» **Objective**:
In the passage on County Route 560, what local name does the highway go by?

» **Text passage**:
%%

County Route 560 (abbreviated CR 560 and locally known as Tuttles Corner Road) is a county highway in the U.S. state of New Jersey. The highway extends  from U.S. Route 206 and County Route 521 in Sandyston Township. CR 560 ends at the Pennsylvania state line, where it becomes Pike County Quadrant Route 2019, which connects to Pennsylvania Route 739. CR 560's entire length is in Sandyston. However, CR 560 does pass through the hamlet of Layton.

Route description 

CR 560 begins at the Dingmans Ferry Bridge over the Delaware River in Sandyston Township, where the road continues into Pennsylvania as SR 2019. From the bridge, the route heads east on two-lane undivided Tuttles Corner Road into forests within the Delaware Water Gap National Recreation Area, crossing Old Mine Road, which provides access to the Peters Valley School of Craft. The road turns northeast into more wooded areas with some fields before turning south into agricultural areas with some homes and leaving the Delaware Water Gap National Recreation Area. CR 560 turns east and intersects CR 640, at which point it heads into the residential community of Layton. In Layton, the route intersects CR 645. 

Upon leaving Layton, the road turns south and heads into woodland with some fields and residences. CR 560 curves east and comes to an intersection with Ennis Road, which is the closed former alignment of CR 615. At this point, the route enters dense forests. CR 560 reaches its eastern terminus at an intersection with US 206 / CR 521.

%%

» **Data**:
%%

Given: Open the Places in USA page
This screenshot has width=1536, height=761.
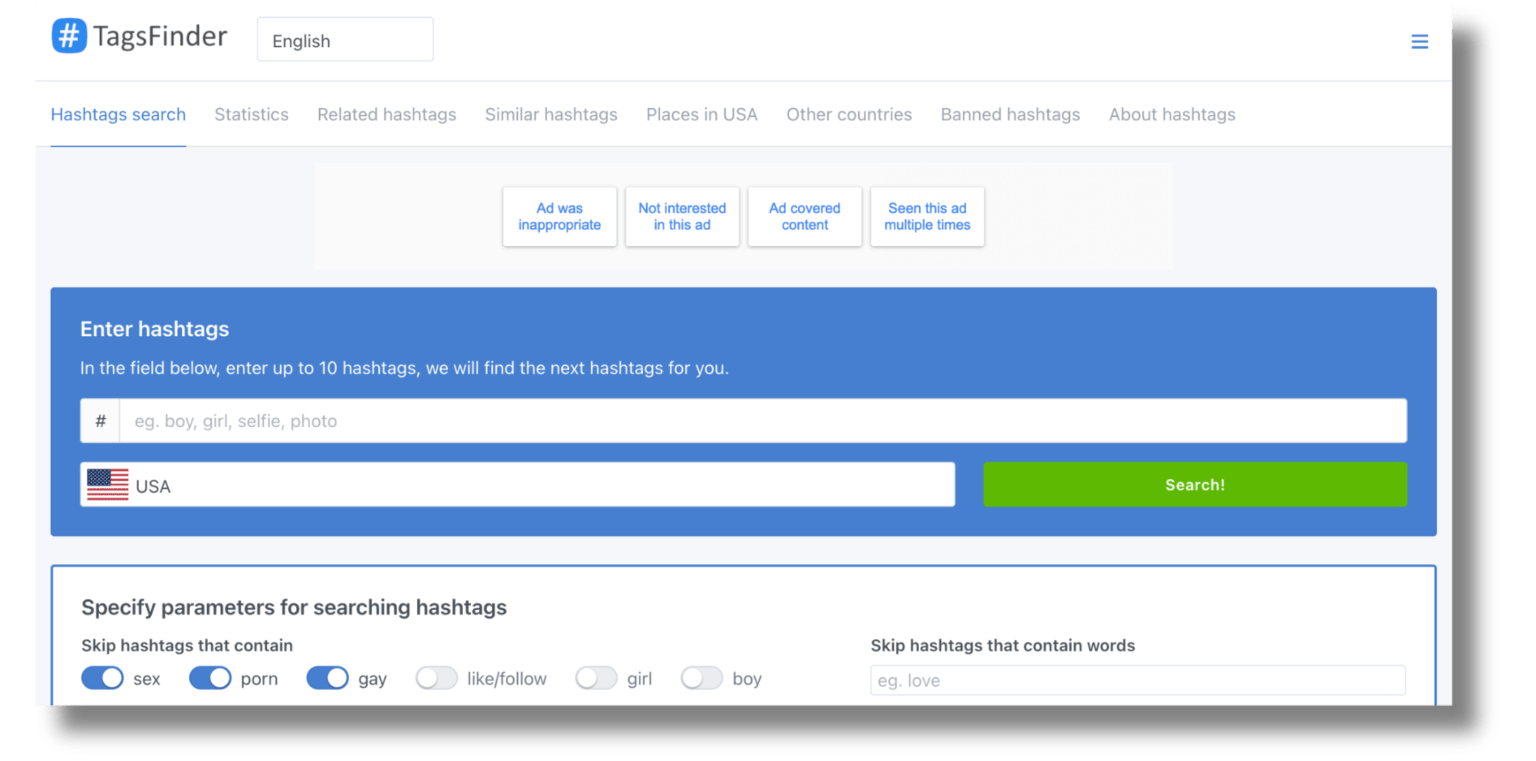Looking at the screenshot, I should tap(701, 114).
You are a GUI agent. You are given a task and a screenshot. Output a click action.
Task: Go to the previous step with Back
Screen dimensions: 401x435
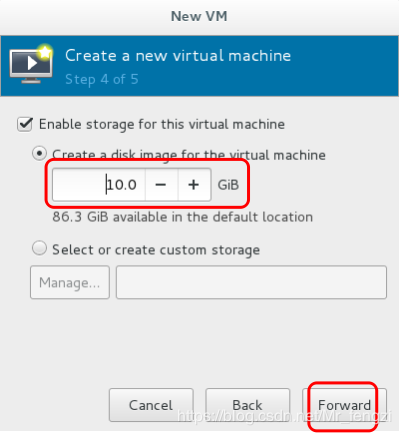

%%

» **Task result**:
Tuttles Corner Road